This is it

I can’t believe it’s the 1st of December already. Tomorrow is the first of December 2015, and I am in London. I’m sorry. I keep banging on and on about that, but I just can’t believe that I’m still here. I’m not a small town girl. I’m from a great city. Not a big city, but one of the most talked about cities in the destination marketing world: Cape Town. Last year this time I had not even applied for my visa yet. I had just about accepted my conditional job in the London office. (Conditional; because we did not know if I’d be granted a working visa yet.) And everything was uncertain at the time. I didn’t know what I’d like about London, or what I’d dislike. I didn’t know where I’d stay, or that kebab steaks would be my lazy go to dinner, or that I’d prefer the South to the North, or that Oxford Street was the worst place to be any day of the week, or that every new experience would be a new chance to get to know myself all over again. I didn’t know that this city would be the best thing that ever happened to me in 2015.

Last year this time, I remember my exact thoughts. It was the first perfect days of summer, and it always made my heart skip a beat. Because I knew I was guaranteed one of life’s greatest pleasures: summer in Cape Town. And I won’t be there this year to experience that, which makes me a little sad but also a little hopeful. For new adventures. New experiences. New expectations. New favourite things. It’s Winter over here right now, and if I’m lucky I might even see a little snow. For the first time in my life.

And that’s the way life should be lived don’t you think? At 30 years young, I can feel like a kid again.

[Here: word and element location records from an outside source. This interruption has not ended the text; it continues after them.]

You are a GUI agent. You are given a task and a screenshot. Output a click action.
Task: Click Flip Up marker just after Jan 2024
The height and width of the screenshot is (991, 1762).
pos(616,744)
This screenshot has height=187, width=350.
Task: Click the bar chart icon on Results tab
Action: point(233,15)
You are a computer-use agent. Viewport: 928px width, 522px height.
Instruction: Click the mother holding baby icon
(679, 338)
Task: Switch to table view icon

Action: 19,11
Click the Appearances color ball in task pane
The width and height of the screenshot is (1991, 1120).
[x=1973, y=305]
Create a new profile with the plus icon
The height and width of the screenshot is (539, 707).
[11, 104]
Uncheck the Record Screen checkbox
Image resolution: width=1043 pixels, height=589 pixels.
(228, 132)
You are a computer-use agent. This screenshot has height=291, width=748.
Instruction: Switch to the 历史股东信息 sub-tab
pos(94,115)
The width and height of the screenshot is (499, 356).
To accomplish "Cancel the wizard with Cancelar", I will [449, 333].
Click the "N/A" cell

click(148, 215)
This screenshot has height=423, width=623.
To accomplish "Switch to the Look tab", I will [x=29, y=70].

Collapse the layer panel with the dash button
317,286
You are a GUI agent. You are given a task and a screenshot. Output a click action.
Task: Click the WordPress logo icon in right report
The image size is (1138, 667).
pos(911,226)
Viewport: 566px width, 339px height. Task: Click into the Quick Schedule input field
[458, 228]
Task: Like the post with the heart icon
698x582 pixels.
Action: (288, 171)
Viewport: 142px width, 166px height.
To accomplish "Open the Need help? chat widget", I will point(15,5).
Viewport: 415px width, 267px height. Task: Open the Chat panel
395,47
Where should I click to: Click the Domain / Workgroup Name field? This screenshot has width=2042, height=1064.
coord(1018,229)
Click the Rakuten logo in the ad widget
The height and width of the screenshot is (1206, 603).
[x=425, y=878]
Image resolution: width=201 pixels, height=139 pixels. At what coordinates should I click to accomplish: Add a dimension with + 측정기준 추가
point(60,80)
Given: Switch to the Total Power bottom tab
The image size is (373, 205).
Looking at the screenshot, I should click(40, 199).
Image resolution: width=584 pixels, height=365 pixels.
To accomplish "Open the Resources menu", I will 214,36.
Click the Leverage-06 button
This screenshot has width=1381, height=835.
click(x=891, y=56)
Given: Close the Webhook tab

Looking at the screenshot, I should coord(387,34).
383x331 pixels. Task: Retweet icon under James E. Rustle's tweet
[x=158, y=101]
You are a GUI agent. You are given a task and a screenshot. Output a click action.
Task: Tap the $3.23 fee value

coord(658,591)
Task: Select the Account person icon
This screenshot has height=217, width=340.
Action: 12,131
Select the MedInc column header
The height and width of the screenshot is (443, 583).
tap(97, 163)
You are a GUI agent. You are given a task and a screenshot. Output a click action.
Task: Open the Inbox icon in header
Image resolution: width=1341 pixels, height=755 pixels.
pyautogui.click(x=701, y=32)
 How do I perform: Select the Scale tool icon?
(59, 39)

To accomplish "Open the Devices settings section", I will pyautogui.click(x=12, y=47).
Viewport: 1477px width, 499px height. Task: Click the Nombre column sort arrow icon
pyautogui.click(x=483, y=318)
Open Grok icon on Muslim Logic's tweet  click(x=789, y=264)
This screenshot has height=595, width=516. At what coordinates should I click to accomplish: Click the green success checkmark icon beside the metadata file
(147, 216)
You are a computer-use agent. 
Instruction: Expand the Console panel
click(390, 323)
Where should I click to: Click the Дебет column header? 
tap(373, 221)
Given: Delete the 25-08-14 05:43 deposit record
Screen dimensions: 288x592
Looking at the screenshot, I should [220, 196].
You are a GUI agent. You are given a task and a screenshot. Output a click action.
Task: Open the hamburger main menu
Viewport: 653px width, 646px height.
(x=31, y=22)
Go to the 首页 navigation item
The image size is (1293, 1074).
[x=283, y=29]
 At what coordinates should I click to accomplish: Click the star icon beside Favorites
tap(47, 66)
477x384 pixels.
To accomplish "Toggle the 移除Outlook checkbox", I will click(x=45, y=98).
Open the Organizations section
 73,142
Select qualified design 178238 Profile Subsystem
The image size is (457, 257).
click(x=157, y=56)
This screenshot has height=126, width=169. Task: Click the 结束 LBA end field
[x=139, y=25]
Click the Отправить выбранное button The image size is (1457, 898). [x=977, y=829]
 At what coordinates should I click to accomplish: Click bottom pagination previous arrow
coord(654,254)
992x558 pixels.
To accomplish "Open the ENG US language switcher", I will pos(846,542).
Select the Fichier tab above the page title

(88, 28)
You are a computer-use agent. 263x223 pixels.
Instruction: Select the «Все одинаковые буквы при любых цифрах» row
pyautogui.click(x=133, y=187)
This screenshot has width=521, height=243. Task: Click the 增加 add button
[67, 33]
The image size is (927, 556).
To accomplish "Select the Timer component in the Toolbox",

They say this is the do or die moment. Six months in. (Seven, to be exact). They say you’ll only really know if you like a place or not, six months after you’ve relocated. Before that, all you feel is exhilaration and homesickness. You compare everything to the life that you used to live, because you have nothing else to compare to. Nothing is familiar. It takes six months for routines to kick in, and for preferences to take shape. Before that all you have is a mountain of learning and catching up to do, to get to know your new culture, and to try your best not to stand out like a sore thumb. And it’s been one hell of a ride. But it’s been worth it. Every single micro moment of every single day. I’ll take it all over and over again if I had the chance. The good, the bad and the ugly.